THE FIRST IDEAL OF ATTACHMENT PARENTING: BEING PREPARED FOR CHILDBIRTH

 
 

Note: This article was published, citation information below.

 
 

Ang, M. (2006). The First Ideal of Attachment Parenting: Being Prepared for Childbirth. In Infanity magazine, February 2006 issue.

 
 
AP parents will typically enter parenthood as well prepared as they can. This includes educating themselves on as many aspects of parenting as possible through extensive reading, attending childbirth and breastfeeding classes as well as carefully discussing and weighing up parenting philosophies and birthing choices. In the case of the latter they will, as far as possible, opt for the most natural or least interventionist delivery approach. AP parents often prepare birth plans, stating their preferences on matters such as labour, monitoring, pain control, delivery positions, post-delivery baby care, breastfeeding and caesarean sections.
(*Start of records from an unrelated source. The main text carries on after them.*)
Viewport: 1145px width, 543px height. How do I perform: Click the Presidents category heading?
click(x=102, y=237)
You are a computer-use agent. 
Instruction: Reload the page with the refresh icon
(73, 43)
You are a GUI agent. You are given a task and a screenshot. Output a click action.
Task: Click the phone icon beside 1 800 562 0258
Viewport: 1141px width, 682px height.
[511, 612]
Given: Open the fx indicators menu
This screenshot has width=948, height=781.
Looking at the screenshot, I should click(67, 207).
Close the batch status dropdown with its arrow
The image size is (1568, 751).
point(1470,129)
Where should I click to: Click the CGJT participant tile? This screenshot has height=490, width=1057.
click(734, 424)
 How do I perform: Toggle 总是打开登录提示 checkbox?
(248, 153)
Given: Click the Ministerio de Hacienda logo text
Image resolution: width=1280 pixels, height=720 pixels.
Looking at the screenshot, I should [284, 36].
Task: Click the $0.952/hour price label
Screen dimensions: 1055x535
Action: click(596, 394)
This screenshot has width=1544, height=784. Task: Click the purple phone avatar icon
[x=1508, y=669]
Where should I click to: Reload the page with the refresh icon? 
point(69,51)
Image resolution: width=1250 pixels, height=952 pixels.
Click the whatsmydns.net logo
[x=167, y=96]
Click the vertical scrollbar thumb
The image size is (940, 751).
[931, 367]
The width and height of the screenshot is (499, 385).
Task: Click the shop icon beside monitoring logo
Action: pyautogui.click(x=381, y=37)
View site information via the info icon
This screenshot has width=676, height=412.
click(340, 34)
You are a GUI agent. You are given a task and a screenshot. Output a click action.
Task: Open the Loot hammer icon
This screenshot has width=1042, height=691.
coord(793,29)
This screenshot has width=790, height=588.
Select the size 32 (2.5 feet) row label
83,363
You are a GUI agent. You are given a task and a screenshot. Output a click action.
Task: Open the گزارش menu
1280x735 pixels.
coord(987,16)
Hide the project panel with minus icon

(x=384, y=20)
PARENTING 101: GETTING AN EDUCATION

With the wealth of books and material available, it is no wonder many first time parents feel overwhelmed and just don’t know where to start reading. It is crucial to know that just because a book is available for sale in a respectable bookstore, it doesn’t mean that the information contained in it is good. Anyone can write and publish a book if you have enough money to do so. So how does a new parent know which books are good and useful and which are unhelpful or even downright dangerous in what they advise? The key is in the independent, authoritative book reviews. What do I mean by authoritative? For example, there is a certain series of easily available parenting books that has been condemned outright by the American Academy of Paediatrics (www.aap.org), the most influential professional medical body in children’s medicine in North America and possibly the world. Why? Because hundreds or even thousands of babies have been diagnosed with failure to thrive after their parents adopted those books’ approach to raising their children. So this is very serious stuff. Never simply buy a book and just follow what it says (the same goes for simply following the advice of other people as well) – make sure the practices you adopt with your baby are valid and based on solid medically supported advice – this is your baby! There is no room for mistakes!

Good reading material always includes plenty of reference to scientific research findings in recognized peer reviewed journals, usually medical. This doesn’t mean that to be an educated parent you have to have a medical degree, though many AP parents end up becoming extremely well versed with current relevant medical literature! Good reading material is available in the form of books, magazines and websites.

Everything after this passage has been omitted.